#### [STORED ROWS]
■ ■ ■ ■ ■ ■ ■

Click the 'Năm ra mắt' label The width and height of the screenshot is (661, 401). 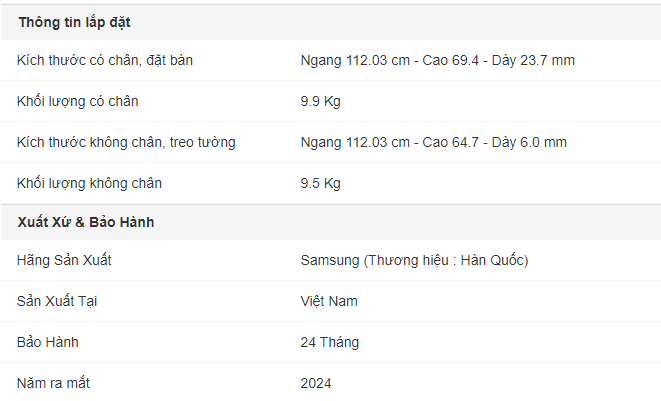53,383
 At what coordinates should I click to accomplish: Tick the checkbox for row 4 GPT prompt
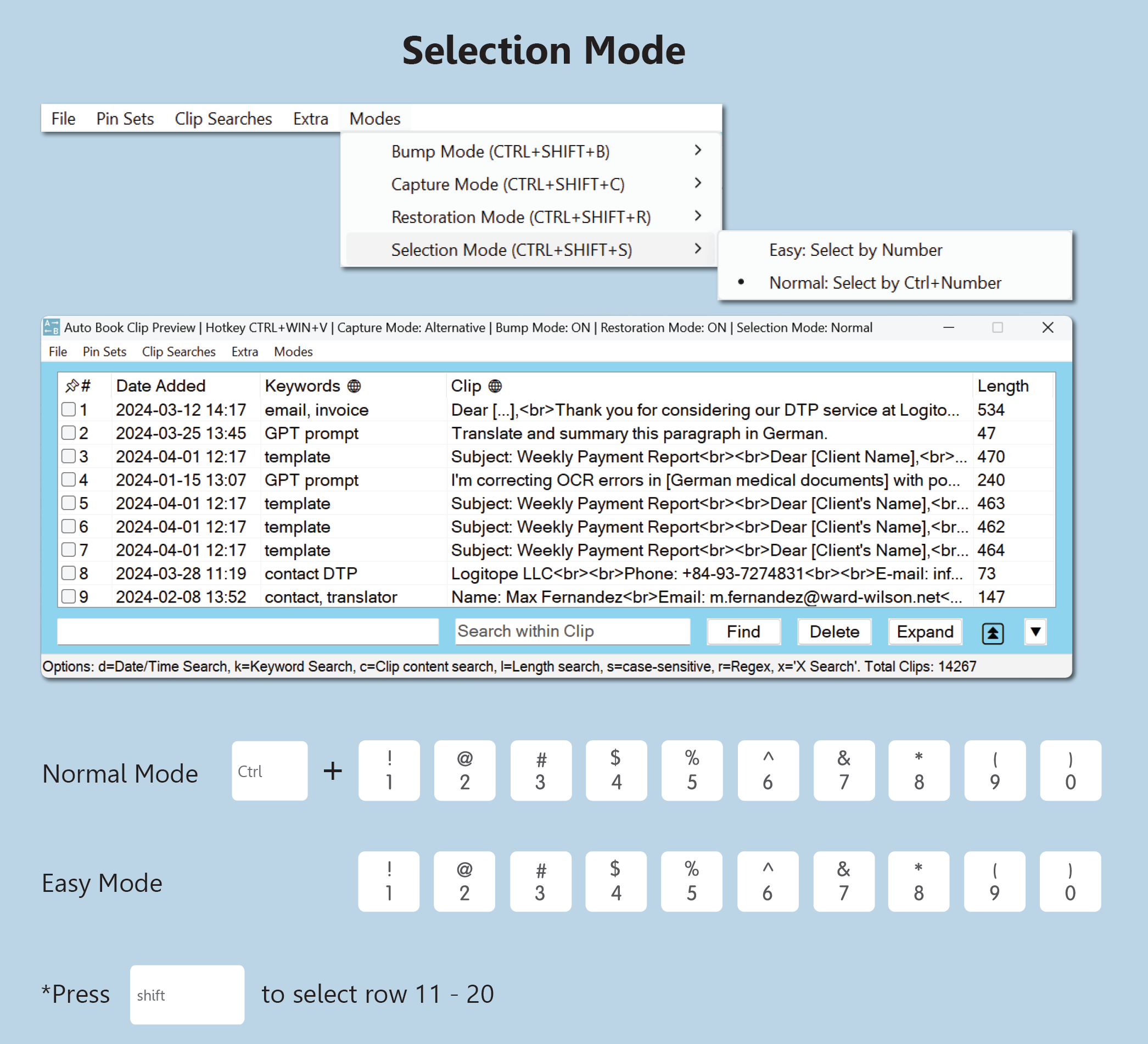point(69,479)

■ ■ ■ ■ ■ ■ ■

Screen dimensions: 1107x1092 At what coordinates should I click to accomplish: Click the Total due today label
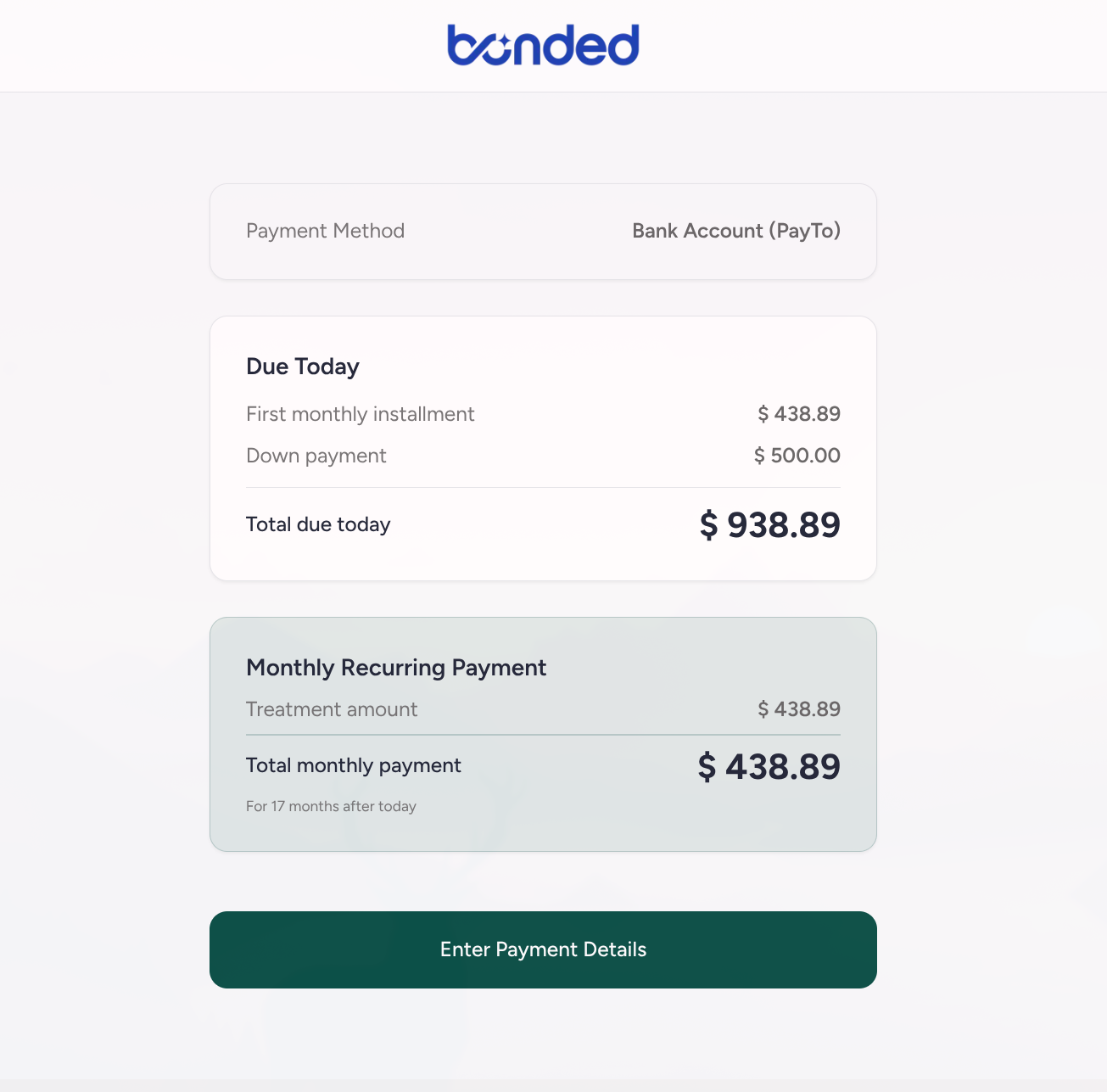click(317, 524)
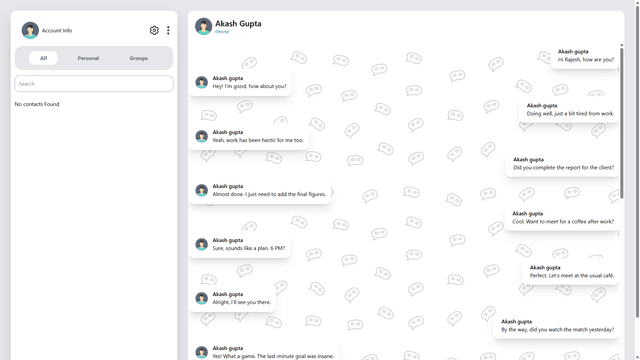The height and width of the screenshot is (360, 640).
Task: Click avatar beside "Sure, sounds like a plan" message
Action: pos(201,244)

■ ■ ■ ■ ■ ■ ■

#### [WHAT NEEDS TO BE DONE]
Rewrite the data that opens with the line containing "At what coordinates should I click to accomplish: Tick" and closes with the line containing "point(69,479)", changing "checkbox" to "tickbox" and keeping everything else the same. Leave the pictures out.

#### [COMPLETED EXERCISE]
 At what coordinates should I click to accomplish: Tick the tickbox for row 4 GPT prompt
point(69,479)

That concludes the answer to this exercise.